More Steps in the Drift toward Civil Strife
A fresh rash of incidents betokening civil unrest has erupted in Lebanon, which has been without a president since last November.
Thursday, Jan. 24, HIzballah-backed syndicates of farmers and public transport workers declared a one-day strike. They clashed with the military contingents heavily deployed in the streets of the towns and at numerous checkpoints, amid reports that the Hizballah-led opposition was planning a fresh wave of street protests.
Monday, demonstrators protesting alleged power cuts burned rubber tires and blocked traffic in one Beirut district after another.

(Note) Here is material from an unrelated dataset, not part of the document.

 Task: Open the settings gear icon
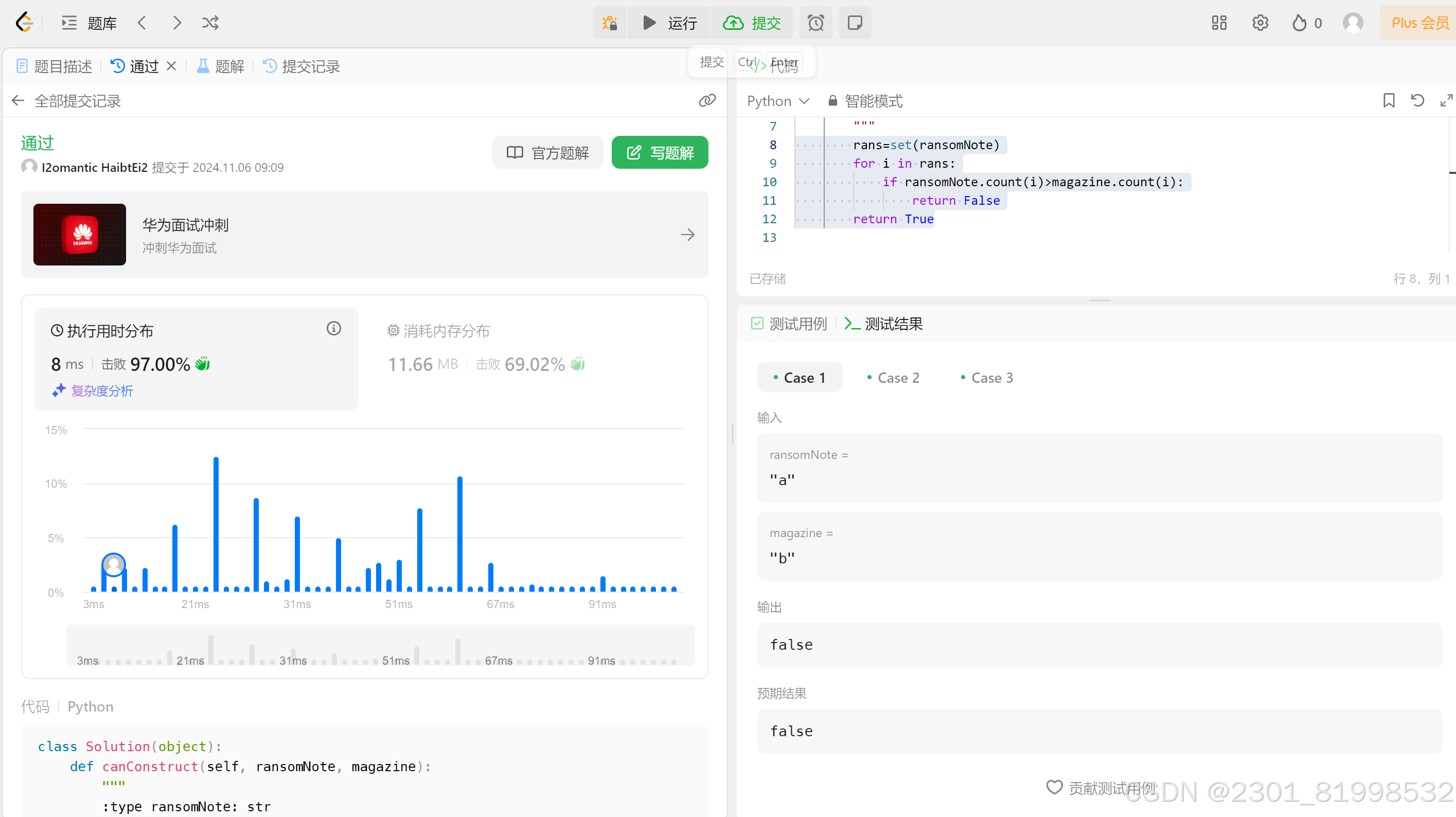tap(1260, 23)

DEBKA-Net-Weekly‘s Middle East sources report that the tension is building up for Jan. 27, when Arab League Secretary Amr Moussa is due to hand in to Arab foreign ministers a final report on his meetings with Lebanese and Syrian leaders, in a bid to end Lebanon’s presidential crisis. It is feared that the warring factions – the ruling majority March 14 bloc headed by the pro-Western Saad Hariri and prime minister Fouad Siniora and the pro-Syrian Hizballah-led bloc, will come to blows.
The threat of internecine violence is generated by three events:
1. Syria and Hizballah have finally derailed the candidacy of chief of staff Gen. Michel Suleiman for president and so defeated the US-French initiative for resolving the standoff. While President George W. Bush warned Syria against meddling in Lebanese politics during his Middle East tour, Damascus has made no bones about its insistence on choosing Lebanon’s president.
2. Amr Mussa failed in his mission to bring Lebanon’s warring camps together to choose a president. DEBKA-Net-Weekly’s intelligence sources report that on Jan. 19, the Egyptian diplomat escaped an attempt on his life. A large bomb-rigged vehicle was discovered by Lebanese security officials parked on the road near the border his convoy was due to travel on his way back from talks in Damascus to Lebanon. It was geared for remote detonation.
3. The Saudi King Abdullah has decided to punish Syrian president Bashar Assad over Lebanon by preventing the next Arab League summit taking place in Damascus next March. He is trying to convene an earlier emergency Arab summit on the Gaza situation to supersede a Damascus conference. Lebanese security officials fear that a showdown between the two rulers will generate an outbreak of terrorist attacks on Saudi supporters and Saudi targets in Beirut.